ScaleSim: Serving Large-Scale Multi-Agent Simulation with Invocation Distance-Based Memory Management
This solves memory bottlenecks for researchers and developers running large-scale multi-agent simulations, though it is incremental as it builds on existing serving systems.
The paper tackles the problem of scaling LLM-based multi-agent simulations by addressing GPU memory exhaustion from agent-specific states, introducing ScaleSim with invocation distance-based memory management that achieves up to 1.74x speedup over SGLang on benchmarks.

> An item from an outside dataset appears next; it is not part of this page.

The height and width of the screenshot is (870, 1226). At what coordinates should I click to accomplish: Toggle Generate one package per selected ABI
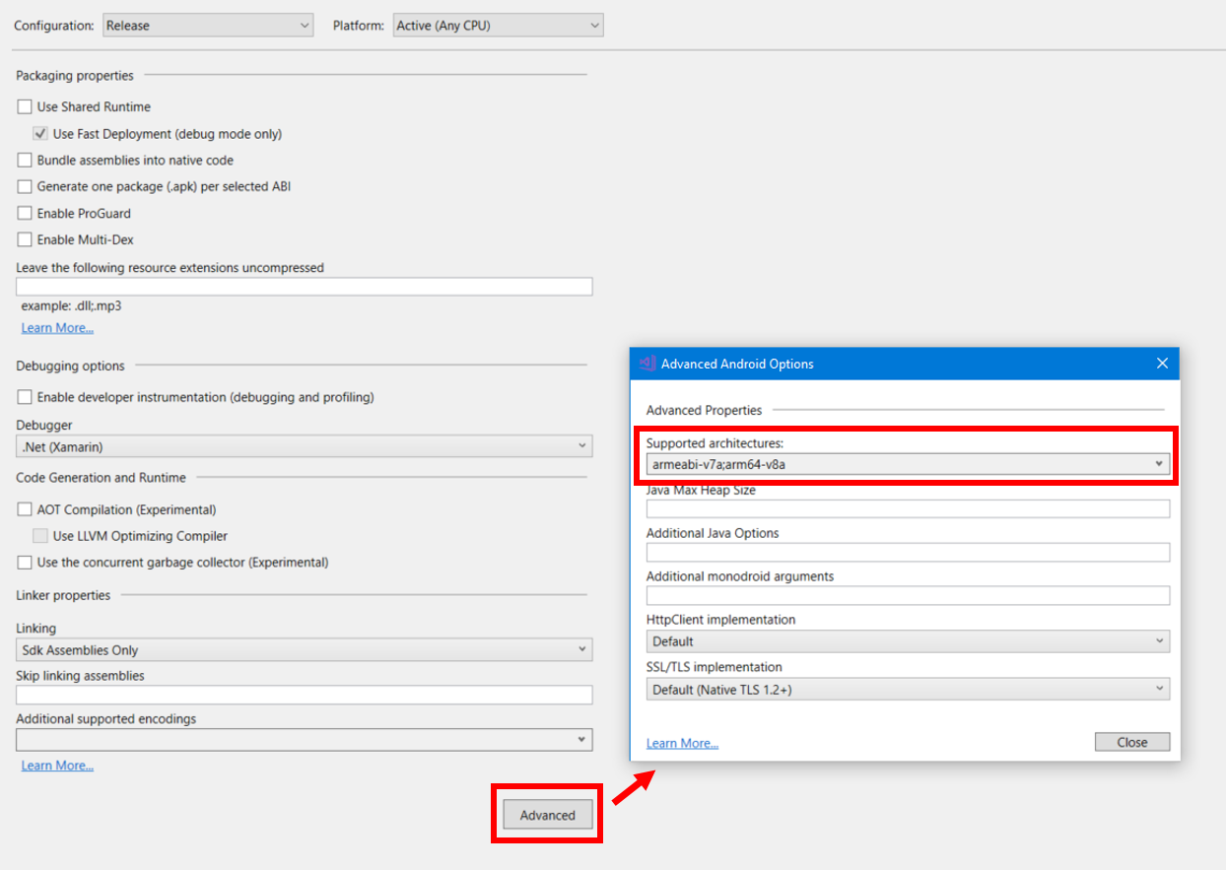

LLM-based multi-agent simulations are increasingly adopted across application domains, but remain difficult to scale due to GPU memory pressure. Each agent maintains private GPU-resident states, including models, prefix caches, and adapters, which quickly exhaust device memory as the agent count grows. We identify two key properties of these workloads: sparse agent activation and an estimable agent invocation order. Based on an analysis of representative workload classes, we introduce invocation distance, a unified abstraction that estimates the relative order in which agents will issue future LLM requests. Leveraging this abstraction, we present ScaleSim, a memory-efficient LLM serving system for large-scale multi-agent simulations. ScaleSim enables proactive prefetching and priority-based eviction, supports diverse agent-specific memory through a modular interface, and achieves up to 1.74x speedup over SGLang on simulation benchmarks.